■ **LIGNES D'ENTRÉE**
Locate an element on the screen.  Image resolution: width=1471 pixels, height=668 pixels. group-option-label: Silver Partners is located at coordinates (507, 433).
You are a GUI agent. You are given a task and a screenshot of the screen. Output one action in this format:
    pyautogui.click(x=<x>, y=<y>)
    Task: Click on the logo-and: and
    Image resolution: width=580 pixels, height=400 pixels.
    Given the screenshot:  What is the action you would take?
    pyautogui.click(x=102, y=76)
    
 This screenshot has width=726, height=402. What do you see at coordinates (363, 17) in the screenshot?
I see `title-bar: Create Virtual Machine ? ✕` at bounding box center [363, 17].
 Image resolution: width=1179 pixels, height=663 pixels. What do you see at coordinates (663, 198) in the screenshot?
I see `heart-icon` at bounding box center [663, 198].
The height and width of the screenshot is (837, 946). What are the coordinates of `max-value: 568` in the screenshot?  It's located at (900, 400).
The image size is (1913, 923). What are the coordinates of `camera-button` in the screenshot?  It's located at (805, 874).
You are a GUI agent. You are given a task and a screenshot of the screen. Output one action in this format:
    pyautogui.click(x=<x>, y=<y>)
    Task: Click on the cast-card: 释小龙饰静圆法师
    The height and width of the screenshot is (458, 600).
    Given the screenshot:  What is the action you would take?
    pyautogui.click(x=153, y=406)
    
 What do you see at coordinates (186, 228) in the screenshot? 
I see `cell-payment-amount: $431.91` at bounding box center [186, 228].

■ **DÉTAILS DE LA TÂCHE**
Reproduisez toutes les lignes ci-dessus à l'identique, sans rien y modifier.

■ **RÉSULTAT DE L'EXERCICE**
Locate an element on the screen.  Image resolution: width=1471 pixels, height=668 pixels. group-option-label: Silver Partners is located at coordinates (507, 433).
You are a GUI agent. You are given a task and a screenshot of the screen. Output one action in this format:
    pyautogui.click(x=<x>, y=<y>)
    Task: Click on the logo-and: and
    Image resolution: width=580 pixels, height=400 pixels.
    Given the screenshot:  What is the action you would take?
    pyautogui.click(x=102, y=76)
    
 This screenshot has width=726, height=402. What do you see at coordinates (363, 17) in the screenshot?
I see `title-bar: Create Virtual Machine ? ✕` at bounding box center [363, 17].
 Image resolution: width=1179 pixels, height=663 pixels. What do you see at coordinates (663, 198) in the screenshot?
I see `heart-icon` at bounding box center [663, 198].
The height and width of the screenshot is (837, 946). What are the coordinates of `max-value: 568` in the screenshot?  It's located at (900, 400).
The image size is (1913, 923). What are the coordinates of `camera-button` in the screenshot?  It's located at (805, 874).
You are a GUI agent. You are given a task and a screenshot of the screen. Output one action in this format:
    pyautogui.click(x=<x>, y=<y>)
    Task: Click on the cast-card: 释小龙饰静圆法师
    The height and width of the screenshot is (458, 600).
    Given the screenshot:  What is the action you would take?
    pyautogui.click(x=153, y=406)
    
 What do you see at coordinates (186, 228) in the screenshot? 
I see `cell-payment-amount: $431.91` at bounding box center [186, 228].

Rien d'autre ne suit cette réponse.